Aqui vale um comentário adicional: esse processo de ajuste à produção mais longo do que o desejável se deveu, em parte, aos distorcidos mecanismos de precificação da cana-de-açúcar no Brasil. Em qualquer ambiente livre de preços, um bem escasso (nesse caso, a cana) teria seu valor rapidamente elevado a ponto de incentivar maior inovação e investimento em produção. No entanto, com a precificação da cana atrelada principalmente aos preços do açúcar e do etanol, conforme definido pelo Consecana, tal incentivo não ocorreu, retardando o processo de ajuste da capacidade produtiva e a recuperação das margens.

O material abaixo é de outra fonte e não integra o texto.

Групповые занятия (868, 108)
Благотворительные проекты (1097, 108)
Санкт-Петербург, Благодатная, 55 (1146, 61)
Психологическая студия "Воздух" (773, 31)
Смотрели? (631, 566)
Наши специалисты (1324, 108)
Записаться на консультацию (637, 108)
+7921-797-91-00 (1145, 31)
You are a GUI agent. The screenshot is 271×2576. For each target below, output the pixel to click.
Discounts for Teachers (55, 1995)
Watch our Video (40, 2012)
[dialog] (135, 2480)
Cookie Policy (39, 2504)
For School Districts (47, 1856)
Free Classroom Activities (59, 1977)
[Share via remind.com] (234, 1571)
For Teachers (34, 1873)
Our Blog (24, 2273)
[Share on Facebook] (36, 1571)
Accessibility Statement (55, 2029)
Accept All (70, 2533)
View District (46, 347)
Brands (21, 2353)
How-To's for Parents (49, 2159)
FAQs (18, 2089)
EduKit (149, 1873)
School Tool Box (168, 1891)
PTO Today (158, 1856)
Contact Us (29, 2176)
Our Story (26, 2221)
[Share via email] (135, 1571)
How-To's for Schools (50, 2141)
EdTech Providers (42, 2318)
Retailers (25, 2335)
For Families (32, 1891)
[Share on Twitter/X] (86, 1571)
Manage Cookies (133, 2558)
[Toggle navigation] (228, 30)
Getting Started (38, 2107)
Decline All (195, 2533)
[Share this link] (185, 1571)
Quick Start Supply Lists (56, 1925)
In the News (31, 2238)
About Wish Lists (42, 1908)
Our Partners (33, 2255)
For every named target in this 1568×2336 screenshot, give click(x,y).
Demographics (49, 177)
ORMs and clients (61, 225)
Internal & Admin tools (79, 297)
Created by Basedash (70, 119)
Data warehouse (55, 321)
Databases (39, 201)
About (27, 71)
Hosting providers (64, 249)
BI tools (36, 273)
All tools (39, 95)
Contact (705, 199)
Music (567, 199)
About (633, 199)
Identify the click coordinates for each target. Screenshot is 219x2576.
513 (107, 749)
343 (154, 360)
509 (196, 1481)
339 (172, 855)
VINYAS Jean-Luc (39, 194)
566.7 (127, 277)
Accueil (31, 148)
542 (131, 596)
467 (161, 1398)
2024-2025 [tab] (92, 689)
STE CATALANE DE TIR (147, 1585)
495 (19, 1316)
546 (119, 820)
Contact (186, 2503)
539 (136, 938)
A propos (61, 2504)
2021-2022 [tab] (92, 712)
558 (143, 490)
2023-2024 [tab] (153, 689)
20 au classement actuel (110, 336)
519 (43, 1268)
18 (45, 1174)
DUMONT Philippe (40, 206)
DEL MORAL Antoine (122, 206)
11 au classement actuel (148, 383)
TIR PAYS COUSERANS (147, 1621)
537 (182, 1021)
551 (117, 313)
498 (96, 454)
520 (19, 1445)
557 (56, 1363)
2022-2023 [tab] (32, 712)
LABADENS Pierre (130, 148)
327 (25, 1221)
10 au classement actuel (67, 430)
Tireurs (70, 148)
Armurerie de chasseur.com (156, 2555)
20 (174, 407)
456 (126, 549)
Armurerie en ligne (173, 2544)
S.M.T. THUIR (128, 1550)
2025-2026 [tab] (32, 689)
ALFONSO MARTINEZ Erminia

E, assim, chegamos à terceira década deste século. O desafio relacionado à elevação da produtividade ainda se impõe, principalmente se comparada a outras culturas tradicionais do País. Com o uso de biotecnologia, a produtividade média do milho safrinha subiu mais de 100% em 16 anos, a despeito de uma expansão de quase 10x na área de cultivo. Isso hoje permite, inclusive, que o etanol produzido a partir do cereal tenha se tornado mais competitivo do que o da cana em termos de custo, algo impensável há até pouco tempo.
De certa forma, os desafios transcorridos pelo setor sucroenergético durante os anos 2010 serviram com o propósito de seleção natural. Sob um cenário adverso de raras proporções, sobressaíram as empresas com capacidade financeira e operacional para manter investimentos no campo e, assim, garantir competitividade de custo, margens adequadas e baixa alavancagem financeira. Esses são os players que deverão comandar o processo de consolidação e profissionalização operacional e financeira do setor nos próximos anos. Num setor ainda tão heterogêneo, onde os quatro maiores participantes ainda reúnem menos de 30% da capacidade produtiva, é de se esperar que surja um novo ciclo de consolidação. Torçamos para que, dessa vez, esse movimento seja guiado por maior racionalidade.
A inversão de alguns dos parâmetros macroeconômicos locais, com juros reais finalmente baixos e câmbio depreciado, somada à intensificação da agenda ESG, com maior incentivo à produção e ao consumo de biocombustíveis em diversos países, trazem uma instigante e animadora perspectiva para o setor nos próximos anos.
O advento do RenovaBio reforça ainda não só o reconhecimento do papel do etanol como combustível eficiente e limpo, mas também contribui para o aumento da previsibilidade dos preços que serão recebidos pelos produtores a longo prazo, algo que o setor jamais usufruiu. Ainda no caso brasileiro, um ponto cabe destaque: uma menor presença do financiamento estatal abre espaço para uma maior participação dos mercados privados de equity, dívida e assessoria para fusões e aquisições. Parece inadmissível que um setor com tamanha importância atual e futura para a economia brasileira não tenha mais do que quatro empresas listadas em bolsa (sendo apenas três delas na B3).